Список заданий:
**A.** Переведите на английский язык предложение из текста о теории «России и Европы»: «На какой отдаленный план перед этим универсальным фактом, даже с чисто исторической точки зрения, должны отступить все частные этнографические и лингвистические деления!»
**B.** Пожалуйста, продолжите текст о теории «России и Европы», начав сразу после его последнего предложения.

Текст страницы:
——————

Если бы национализм, возведенный в систему нашим автором, противоречил только основной христианской и гуманитарной идее (единого человечества), то это опровергало бы его лишь в глазах людей с искренними христианскими убеждениями или же особенно чутких к высшим нравственным требованиям. Но теория «России и Европы» несовместима не только с христианскою идеей, но и с самим историческим фактом христианства как религии универсальной, всемирно-исторической, которую никак нельзя приспособить к какому-нибудь особому культурному типу. За исключением (и то неполным) нескольких народов, преимущественно относящихся к «уединенным» типам, христианство охватило собою все главные (преемственные) культурно-исторические типы, различаемые нашим автором. Рожденное в еврействе, оно проникло весь Египет и всю Сирию, часть Аравии и Персии, покорило Грецию и Рим и, наконец, сделалось высшим образовательным началом двух (по Данилевскому) новых культурных типов: романо-германского и славянского. На какой отдаленный план перед этим универсальным фактом, даже с чисто исторической точки зрения, должны отступить все частные этнографические и лингвистические деления! Даже и явившиеся позднее вероисповедные различия нисколько не приближают действительную историю христианства к искусственному антиисторическому воззрению Данилевского. Ибо при этом воззрении совершенно непонятно, почему один культурно-исторический тип (романо-германский) выработал два, столь различные между собою, вероисповедания, как католическое и протестантское; также почему славянский тип, вместо того чтобы на своей самобытной почве возрастить особую исповедную форму, принял ее целиком из чужого культурно-исторического типа – греческого.
Кроме христианства, в непримиримом противоречии с воззрениями «России и Европы» находится, как мы видели, и историческое явление двух других универсальных, точнее, международных или сверхнародных религий – буддизма и мусульманства, а также и еврейской религии, которая, несмотря на свой национальный характер, передала, однако, свои существенные начала чужим мирам христианства и ислама.

——————

Исходные данные:
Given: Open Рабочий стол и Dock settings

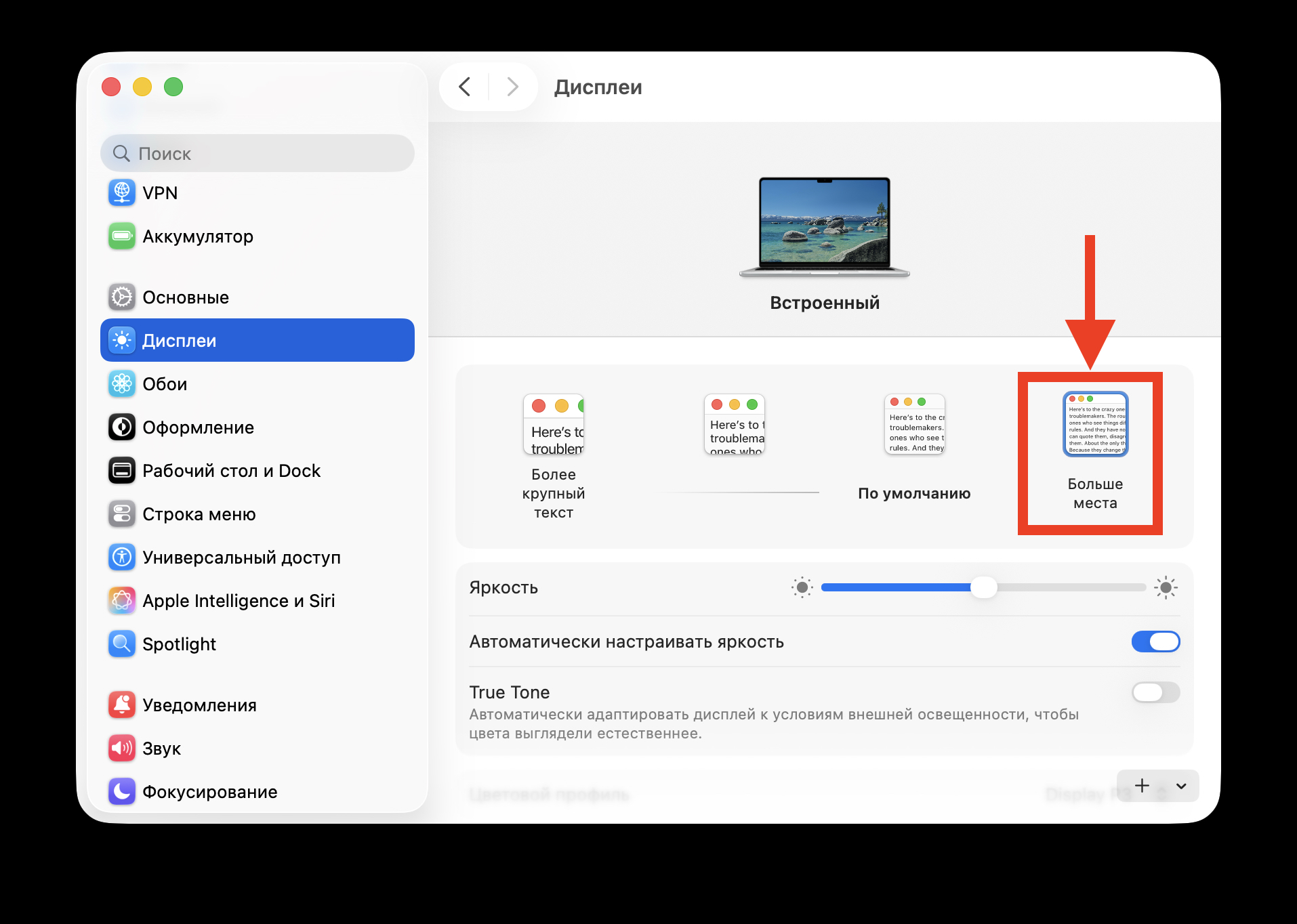Looking at the screenshot, I should [122, 470].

——————

Ответы по заданиям:
**A.** How far into the background, before this universal fact, even from a purely historical point of view, must all particular ethnographic and linguistic divisions recede!

**B.**
Но все это противоречие между теорией нашего писателя и историческою действительностью в области религии не было бы еще окончательным приговором для теории в глазах очень многих. На религию вообще нередко смотрят как на явление отжившее или отживающее, которому будет все меньше и меньше места в дальнейших судьбах народов. А при таком взгляде теория, несостоятельная в объяснении религиозного универсализма, могла бы, однако, годиться для определения наших настоящих и будущих судеб. Пусть в старину – так можно рассуждать – люди более объединялись религией, нежели разделялись народностью; теперь вера повсюду теряет свою силу и никогда уже более не вернет своего прежнего значения; следовательно, племенные и национальные деления могут теперь стать окончательно решающим началом человеческих отношений. Но, на беду для подобного рода воззрений, универсализм человеческого духа проявлялся и проявляется не в одной только религиозной области, а еще очевиднее и прямее в другой важной и неустранимой сфере исторического развития – в науке. Данилевский, бывший сам отчасти ученым, хорошо понимал значение этого фактора и его неудобство для исключительно национальных воззрений, а потому и посвятил вопросу о национальности в науке целое длинное рассуждение, без сомнения, самое значительное во всей его книге. Но, с удовольствием признавая в этом рассуждении несколько верных мыслей и немало интересных указаний, мы должны вместе с тем выразить искреннее удивление, каким образом этот даровитый и в знакомых ему научных сферах весьма сообразительный писатель совершенно не заметил, что его вспомогательный трактат об историческом развитии науки, во-первых, доказывает прямо обратное тому, что предполагалось им доказать, а во-вторых, опрокидывает мимоходом и главную теорию «России и Европы».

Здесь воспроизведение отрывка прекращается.